Radiant Historia is a fun, time-traveling RPG, can get repetitive, but has a unique combat system and great visuals.

User Rating: 8.5 | Radiant Historia DS
Creative JRPGs are somewhat infrequent, interspersed with remakes of older RPGs. Radiant Historia challenges hallowed ground: using time travel, a-la Chrono Trigger. However, the mechanic here is really interesting from a plot perspective, makes choices through the game important, but also can make the game a little tedious. But aside from the time travel component, the game adds a few good characters, an interesting combat system, and a great art style.

The two unique tid bits in this JRPG are the combat and the way the adventure unfolds.

Combat -- RH uses standard magic+skills+weapons turn-based combat. However, combat occurs with enemies on a 3x3 grid, and your use of skills to knock enemies about that grid drastically affects the outcome of the battles. Enemies that are closer to you do more damage, so you need to use skills to knock enemies further from you. Also, you can momentarily knock enemies into the same grid space, and others in your party that strike before the enemy will hit both enemies if they're in the same grid spot. It's a cool wrinkle on standard turn-based play, and works well.

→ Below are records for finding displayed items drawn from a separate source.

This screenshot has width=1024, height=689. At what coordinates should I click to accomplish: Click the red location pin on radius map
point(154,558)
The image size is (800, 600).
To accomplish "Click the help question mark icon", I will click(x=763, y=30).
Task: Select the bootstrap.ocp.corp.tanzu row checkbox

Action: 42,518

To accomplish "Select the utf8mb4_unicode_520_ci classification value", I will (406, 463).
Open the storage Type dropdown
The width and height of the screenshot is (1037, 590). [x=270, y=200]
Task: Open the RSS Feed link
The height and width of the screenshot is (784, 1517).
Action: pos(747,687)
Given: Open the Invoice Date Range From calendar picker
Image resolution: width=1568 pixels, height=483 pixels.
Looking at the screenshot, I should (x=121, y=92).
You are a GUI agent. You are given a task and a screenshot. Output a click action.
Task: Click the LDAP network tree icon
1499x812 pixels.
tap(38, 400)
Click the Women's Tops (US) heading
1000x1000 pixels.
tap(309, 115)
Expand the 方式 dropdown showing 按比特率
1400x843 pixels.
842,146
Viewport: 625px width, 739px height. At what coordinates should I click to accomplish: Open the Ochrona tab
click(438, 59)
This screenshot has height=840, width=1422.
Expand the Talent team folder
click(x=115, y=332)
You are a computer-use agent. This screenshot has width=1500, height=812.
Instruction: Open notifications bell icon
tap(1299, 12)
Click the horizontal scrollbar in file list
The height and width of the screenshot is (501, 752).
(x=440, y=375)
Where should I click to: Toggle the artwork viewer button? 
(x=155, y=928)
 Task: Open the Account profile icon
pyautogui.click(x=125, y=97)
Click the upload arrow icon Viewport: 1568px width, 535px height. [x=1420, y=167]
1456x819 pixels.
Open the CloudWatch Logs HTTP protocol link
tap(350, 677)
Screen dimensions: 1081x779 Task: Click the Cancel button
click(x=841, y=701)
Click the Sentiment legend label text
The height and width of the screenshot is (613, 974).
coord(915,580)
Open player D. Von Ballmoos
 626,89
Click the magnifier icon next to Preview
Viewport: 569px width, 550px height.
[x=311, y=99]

Story -- Your character possesses a book that allows him to travel through time, interacting with two strange omniscient children. You are presented with many moments in the game where you must make an overt choice, such as where to intercept an enemy, deciding to take the time to save someone versus taking the enemy on instead, etc. Some of these choices can cause your entire empire to fail in the war. The game informs you that the negative outcome is avoidable, and at that point to must choose a point in the game timeline where you made a choice previously, and reverse your choice, then hope the story unfolds more positively. It's a cool way to deal with time travel, but can force you to replay anywhere from 5 to 20 minutes of gameplay that you've already done, which is OK, but can be tedious. You can speed through the dialog with the X button, and things like purchases of equipment and upgrades/leveling up are kept even when you time travel.Bbut battles with wandering enemies, walking from area to area, etc. must be repeated. Whether that's annoying or not depends on your mood...

The good:
+ Great steam-punkish visual style shown via traditional 2d-pretending-to-be-3d sprite graphics. Characters are very small (a-la GBA), but everything still looks very good.
+ Limited, but very good musical tracks throughout
+ Story is generally good, depending on your patience with replaying some segments due to the time traveling bits.
+ Fun combat system
+ Decent characters, if not a little generic, but enough to keep you interested

The not-so-good:
+ Time travel mechanic can be tiresome
+ A few sections of the story were a little bland, where you'll do a lot of walking and not encounter many unique enemies.

Overall, though, if you enjoy a good JRPG, this is a far more interesting choice than another N64 remake.